▶ _Your goal_: Change "Screen dimensions" to "Display size" in the part that opens with the line containing "Image resolution: width=1398" and closes with the line containing "[x=545, y=339]", leaving everything else as it is. Give only those lines, without the pictures.

-=-=-

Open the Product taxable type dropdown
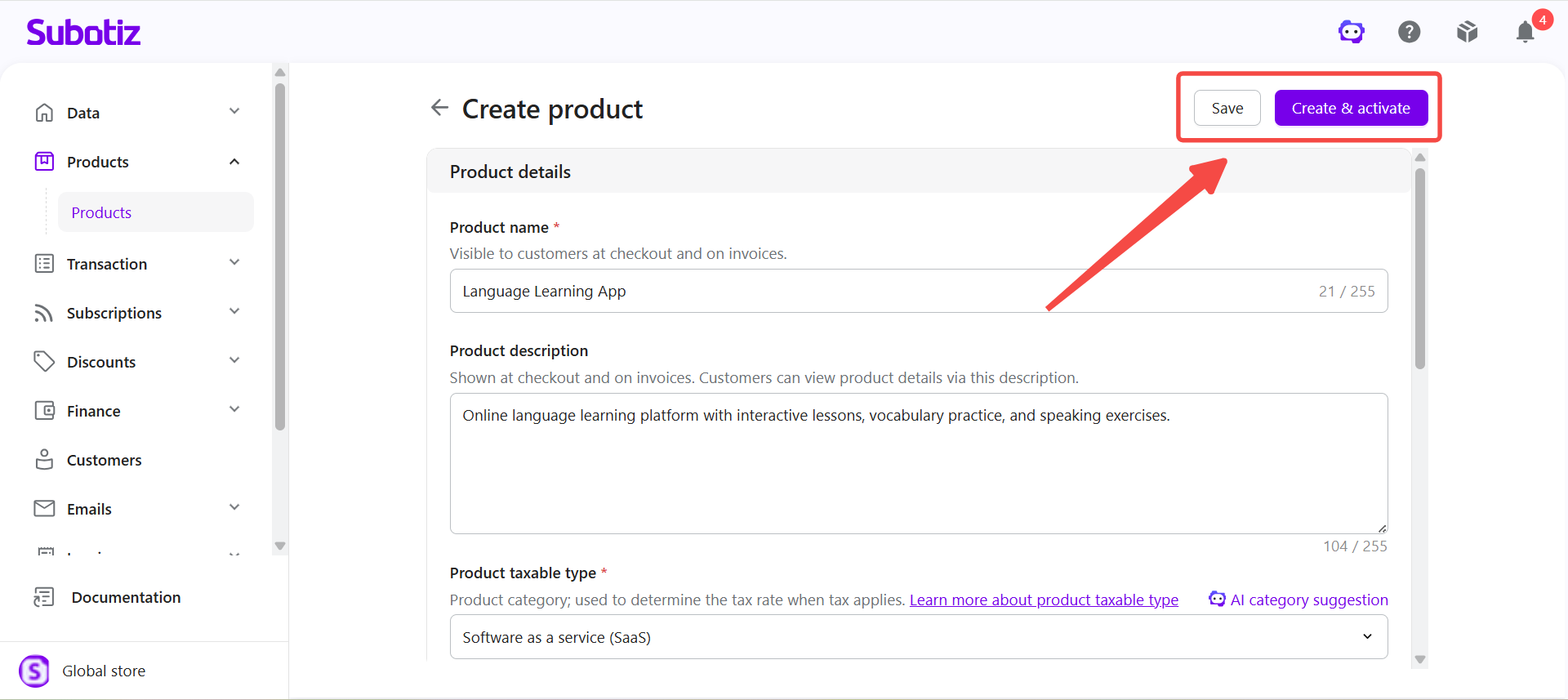 (x=919, y=637)
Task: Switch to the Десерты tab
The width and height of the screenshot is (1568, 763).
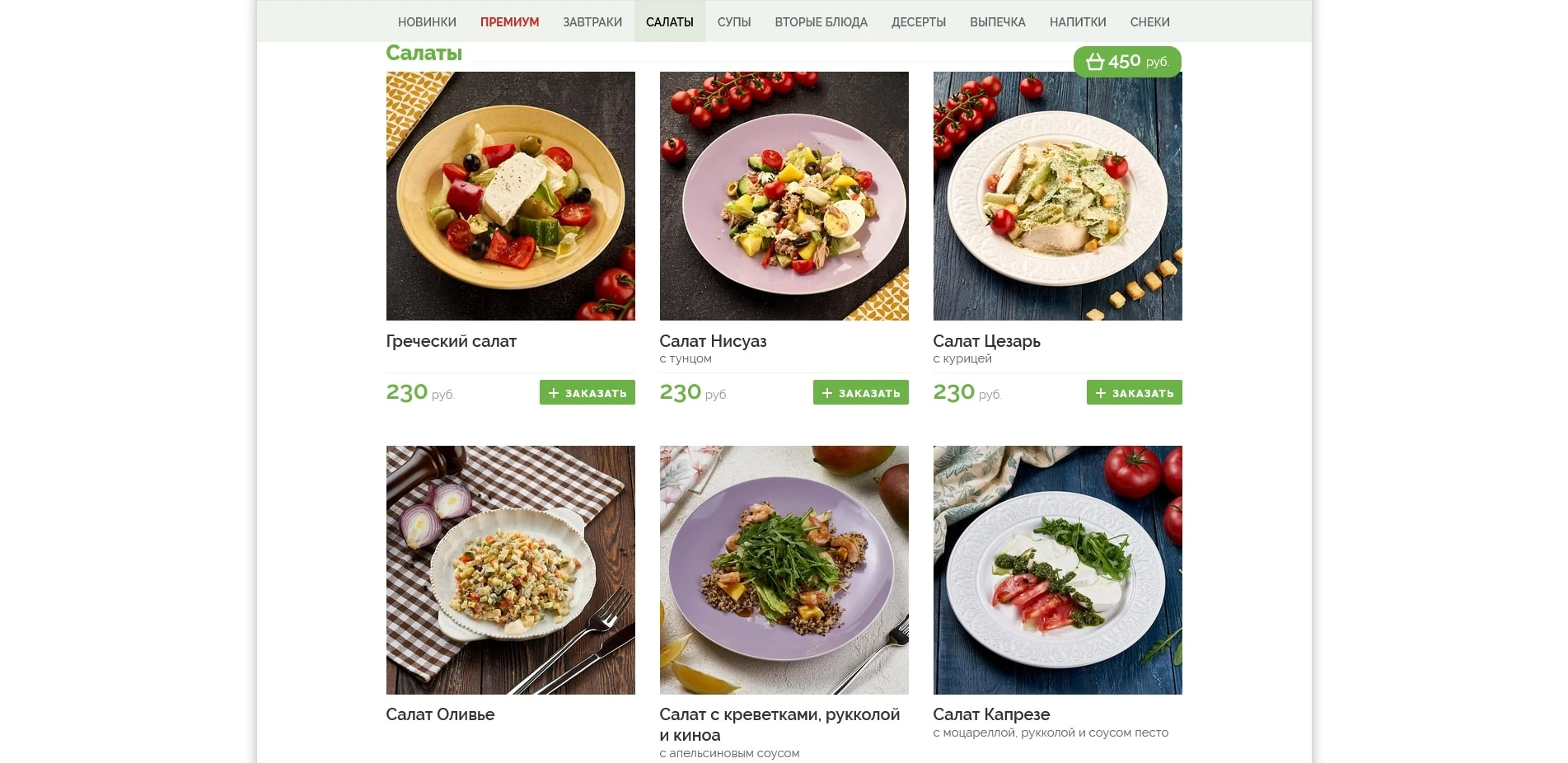Action: (x=918, y=22)
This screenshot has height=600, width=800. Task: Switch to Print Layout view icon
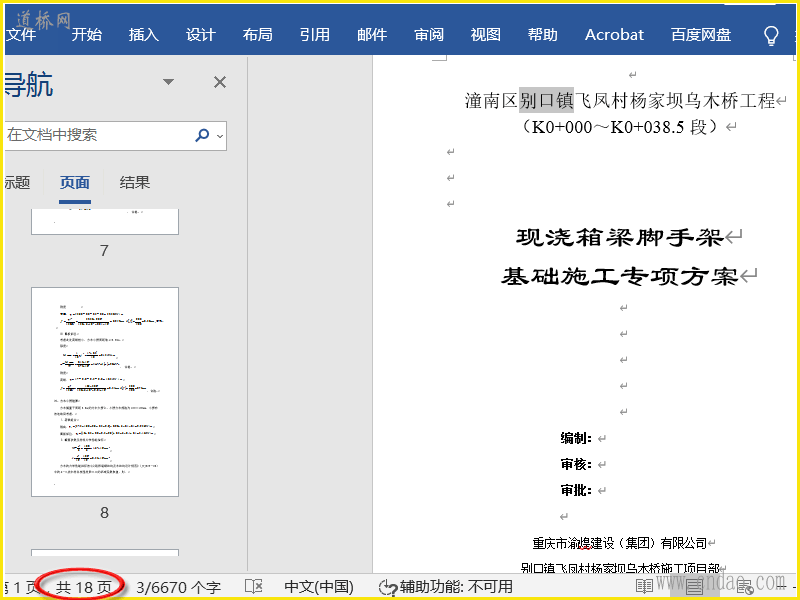[x=694, y=587]
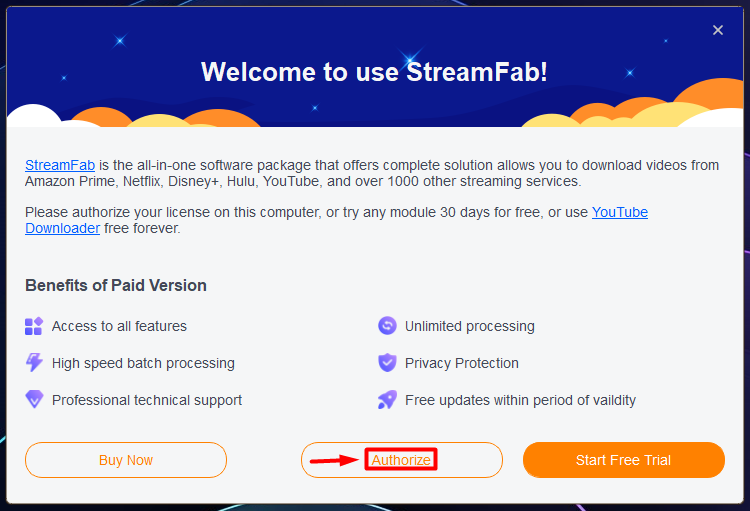Click the Privacy Protection shield icon
Viewport: 750px width, 511px height.
(387, 363)
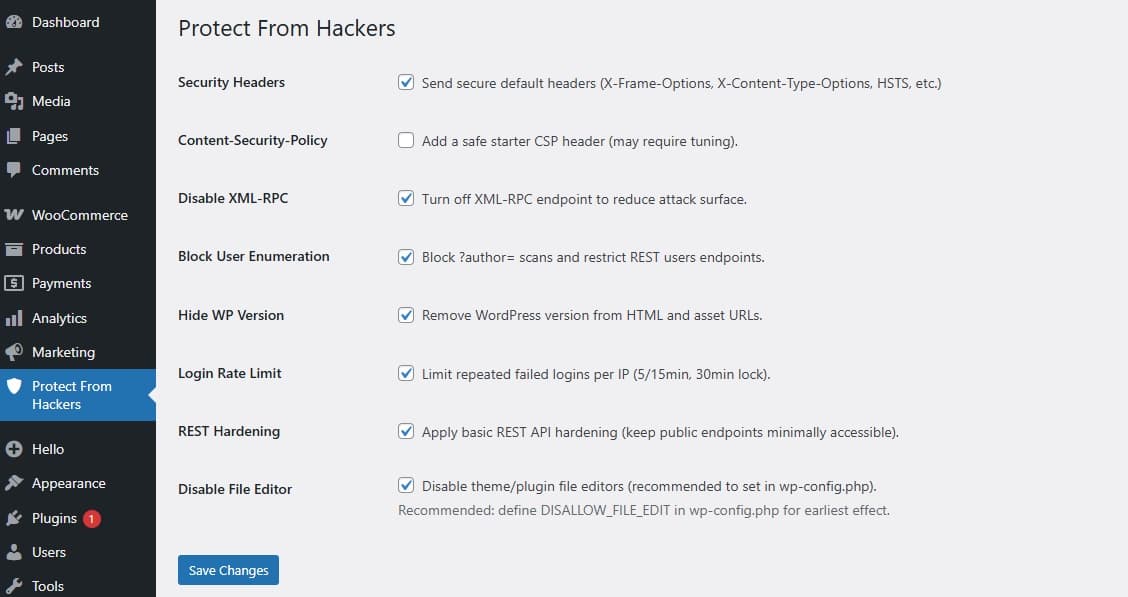Open Media via its sidebar icon
Viewport: 1128px width, 597px height.
click(x=14, y=101)
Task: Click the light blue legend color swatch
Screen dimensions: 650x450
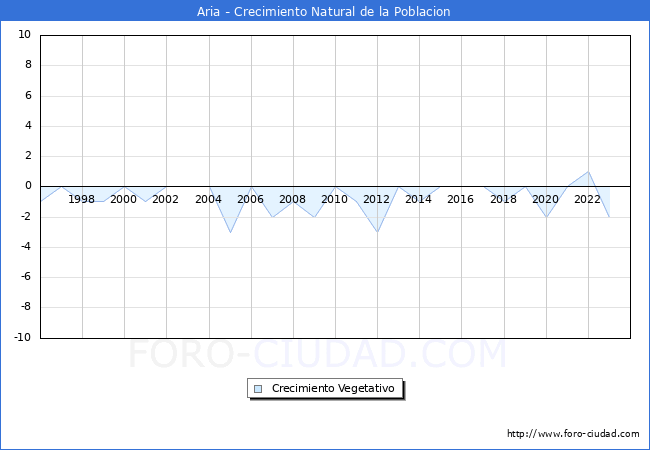Action: (258, 389)
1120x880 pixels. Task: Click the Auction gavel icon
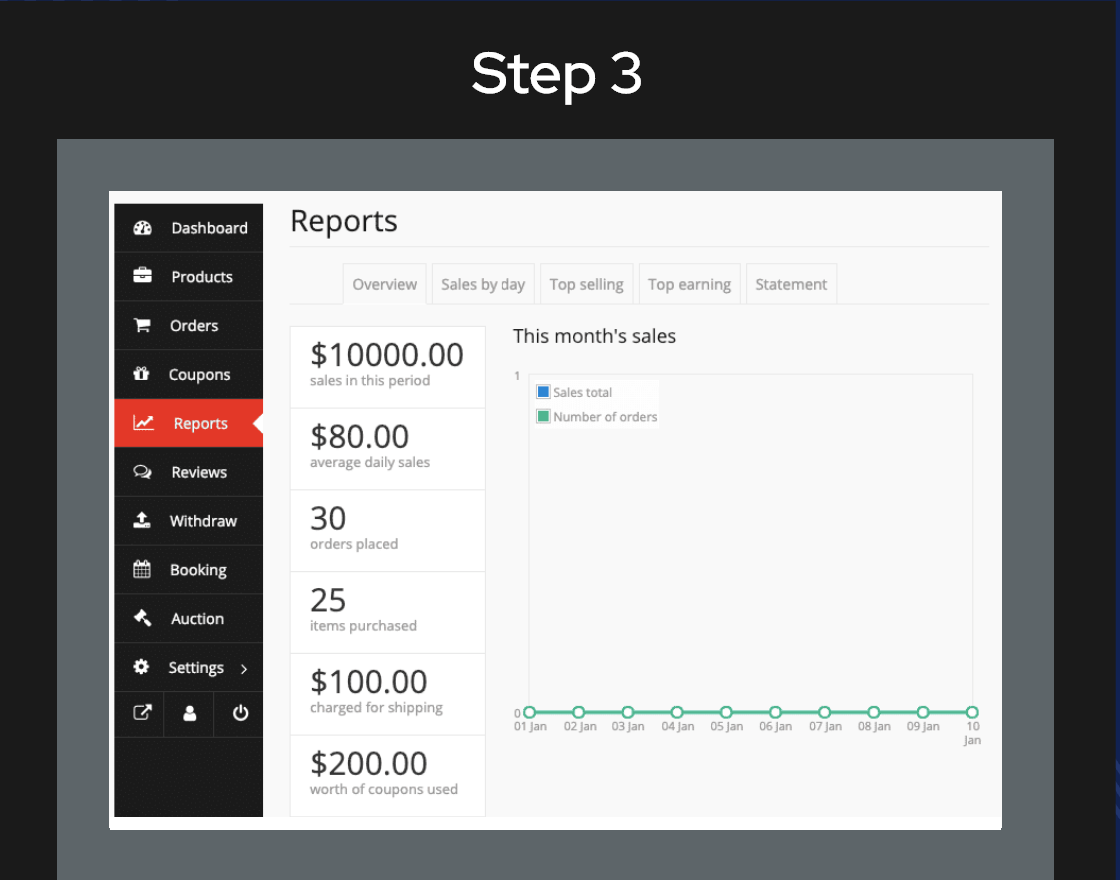142,618
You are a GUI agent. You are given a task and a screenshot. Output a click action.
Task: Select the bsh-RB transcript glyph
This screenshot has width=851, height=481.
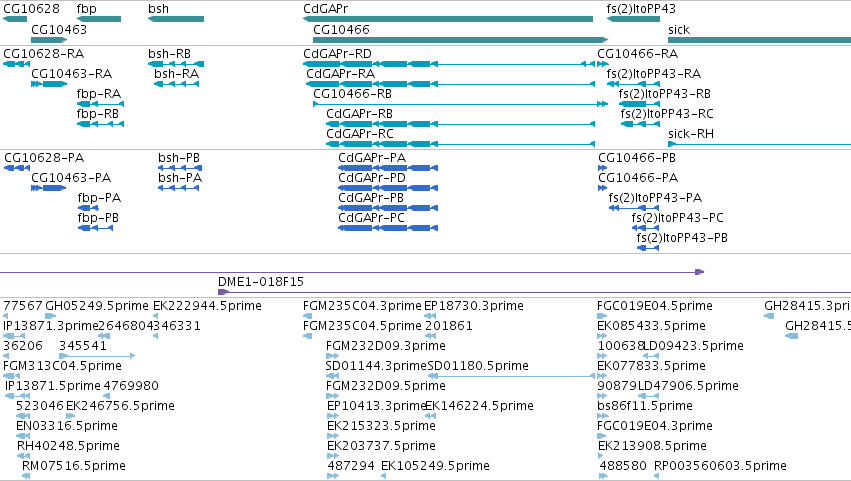point(176,64)
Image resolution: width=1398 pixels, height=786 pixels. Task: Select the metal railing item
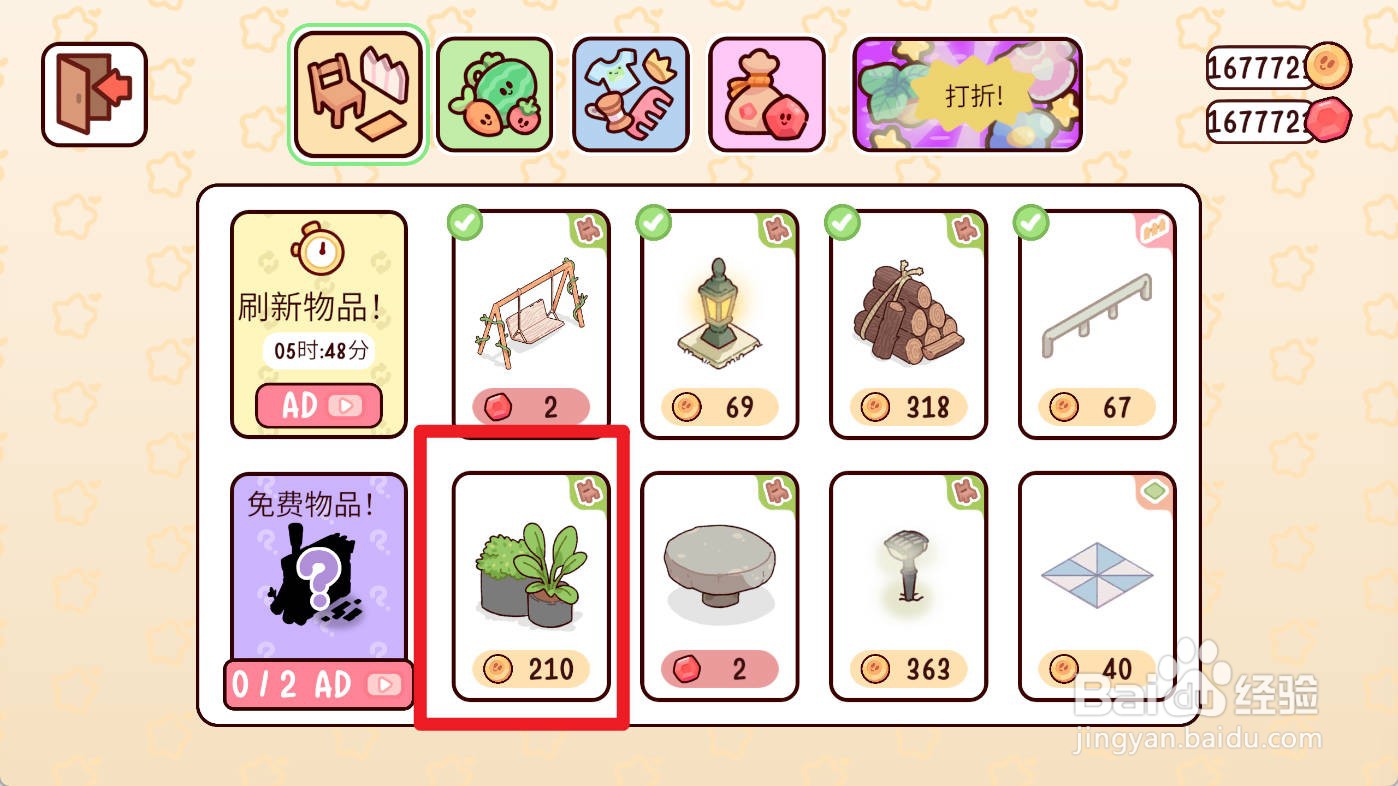[1097, 324]
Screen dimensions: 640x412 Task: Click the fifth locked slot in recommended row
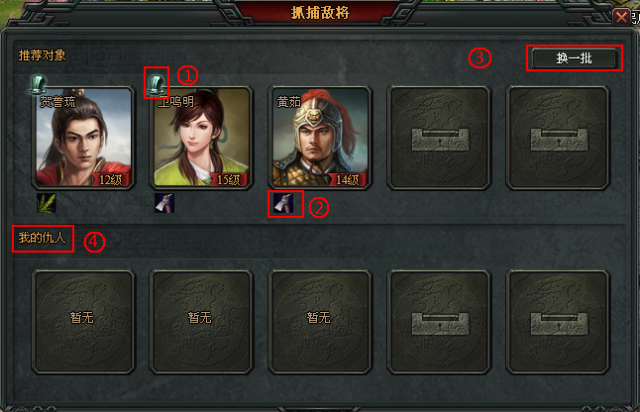click(x=558, y=138)
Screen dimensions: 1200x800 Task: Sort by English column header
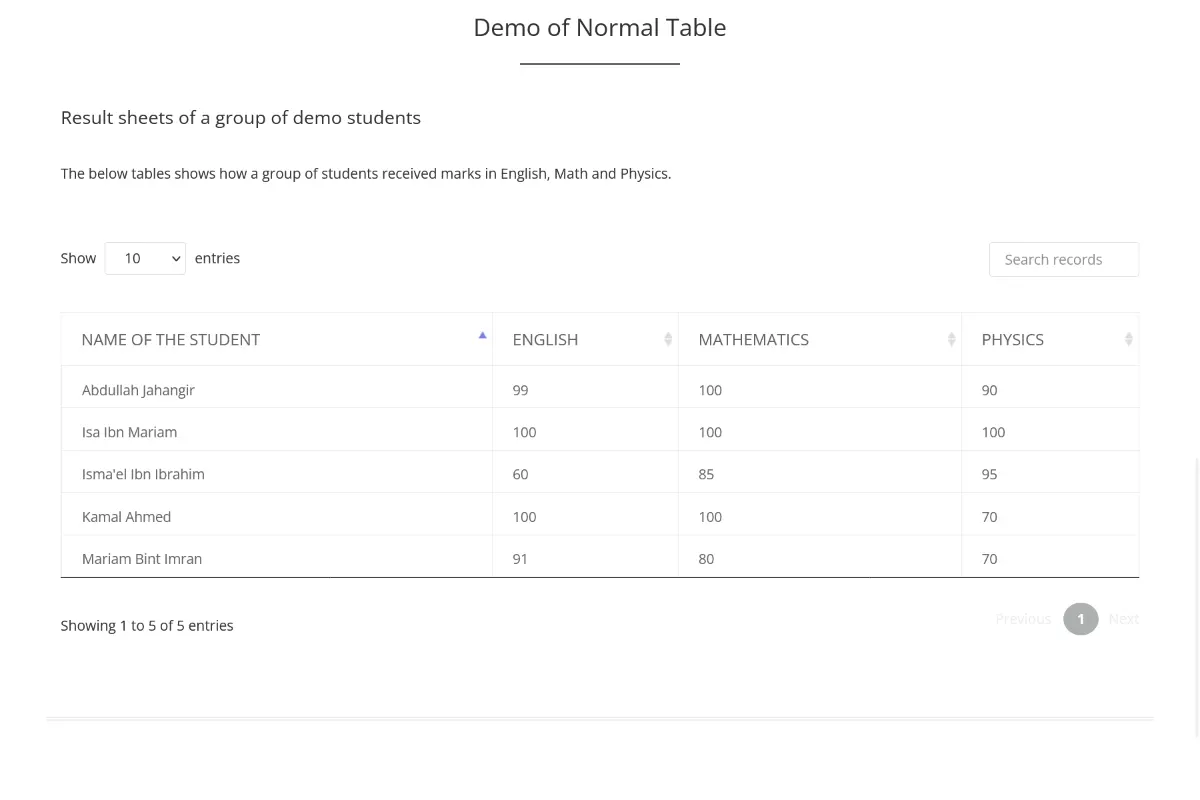[x=545, y=339]
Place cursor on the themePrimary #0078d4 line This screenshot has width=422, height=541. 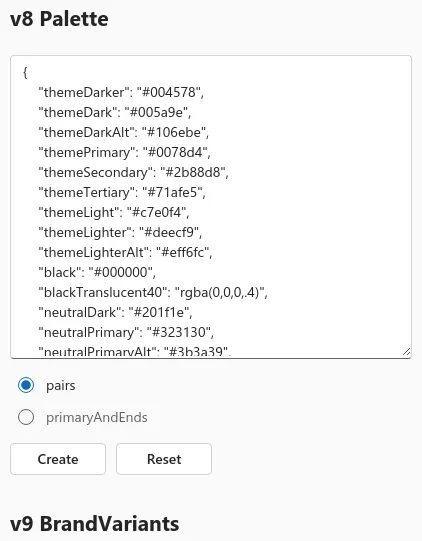coord(125,152)
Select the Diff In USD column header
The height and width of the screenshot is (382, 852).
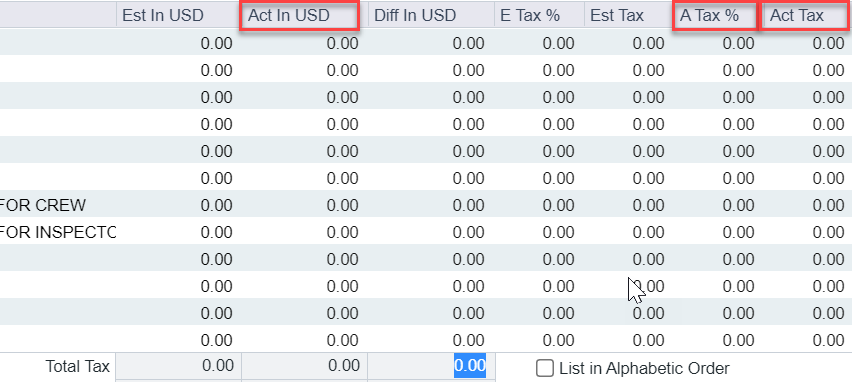[x=431, y=15]
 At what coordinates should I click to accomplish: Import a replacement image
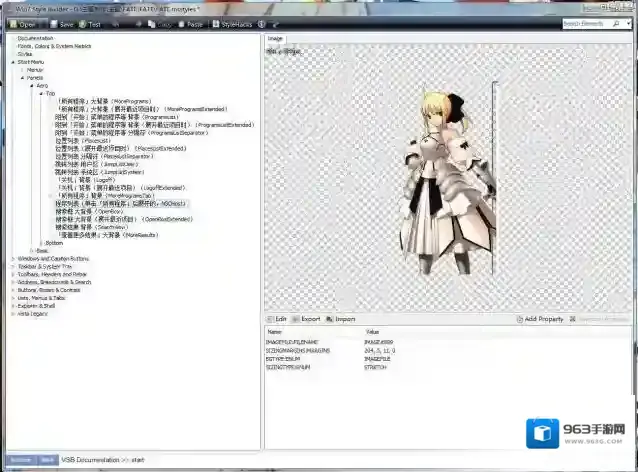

-=-=-

▶ _Written solution_:
Image resolution: width=1398 pixels, height=786 pixels. Task: Select the metal railing item
[1097, 324]
Display size: 640x412 Task: Click the fifth locked slot in recommended row
click(x=558, y=138)
Display size: 1200x800 Task: Sort by English column header
[x=545, y=339]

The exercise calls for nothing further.